STATED EXERCISE: Put every line of the rows below into a Markdown table with two columns, Index and Entry, numbering the lines in order and omitting blank ones.
━━━ ENTRIES SHOWN
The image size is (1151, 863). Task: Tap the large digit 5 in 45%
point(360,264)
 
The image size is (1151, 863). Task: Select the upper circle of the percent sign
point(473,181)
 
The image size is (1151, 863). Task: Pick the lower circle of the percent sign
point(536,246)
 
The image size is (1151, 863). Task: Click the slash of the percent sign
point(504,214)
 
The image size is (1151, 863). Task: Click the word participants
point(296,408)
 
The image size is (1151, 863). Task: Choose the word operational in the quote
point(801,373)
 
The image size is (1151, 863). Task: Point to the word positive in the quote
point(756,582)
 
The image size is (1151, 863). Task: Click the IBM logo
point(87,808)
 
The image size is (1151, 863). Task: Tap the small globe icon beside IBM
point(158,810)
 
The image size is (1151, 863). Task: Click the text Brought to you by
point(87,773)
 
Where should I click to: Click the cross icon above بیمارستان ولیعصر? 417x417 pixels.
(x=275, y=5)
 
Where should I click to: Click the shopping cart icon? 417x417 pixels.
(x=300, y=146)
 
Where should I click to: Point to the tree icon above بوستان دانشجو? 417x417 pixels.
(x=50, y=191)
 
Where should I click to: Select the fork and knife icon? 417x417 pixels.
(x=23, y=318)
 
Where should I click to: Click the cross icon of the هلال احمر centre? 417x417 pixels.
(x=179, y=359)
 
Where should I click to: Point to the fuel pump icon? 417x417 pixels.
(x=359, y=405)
━━━━━━
SOLUTION TO THIS PROBLEM:
| Index | Entry |
|---|---|
| 1 | The image size is (1151, 863). Task: Tap the large digit 5 in 45% |
| 2 | point(360,264) |
| 3 | The image size is (1151, 863). Task: Select the upper circle of the percent sign |
| 4 | point(473,181) |
| 5 | The image size is (1151, 863). Task: Pick the lower circle of the percent sign |
| 6 | point(536,246) |
| 7 | The image size is (1151, 863). Task: Click the slash of the percent sign |
| 8 | point(504,214) |
| 9 | The image size is (1151, 863). Task: Click the word participants |
| 10 | point(296,408) |
| 11 | The image size is (1151, 863). Task: Choose the word operational in the quote |
| 12 | point(801,373) |
| 13 | The image size is (1151, 863). Task: Point to the word positive in the quote |
| 14 | point(756,582) |
| 15 | The image size is (1151, 863). Task: Click the IBM logo |
| 16 | point(87,808) |
| 17 | The image size is (1151, 863). Task: Tap the small globe icon beside IBM |
| 18 | point(158,810) |
| 19 | The image size is (1151, 863). Task: Click the text Brought to you by |
| 20 | point(87,773) |
| 21 | Where should I click to: Click the cross icon above بیمارستان ولیعصر? 417x417 pixels. |
| 22 | (x=275, y=5) |
| 23 | Where should I click to: Click the shopping cart icon? 417x417 pixels. |
| 24 | (x=300, y=146) |
| 25 | Where should I click to: Point to the tree icon above بوستان دانشجو? 417x417 pixels. |
| 26 | (x=50, y=191) |
| 27 | Where should I click to: Select the fork and knife icon? 417x417 pixels. |
| 28 | (x=23, y=318) |
| 29 | Where should I click to: Click the cross icon of the هلال احمر centre? 417x417 pixels. |
| 30 | (x=179, y=359) |
| 31 | Where should I click to: Point to the fuel pump icon? 417x417 pixels. |
| 32 | (x=359, y=405) |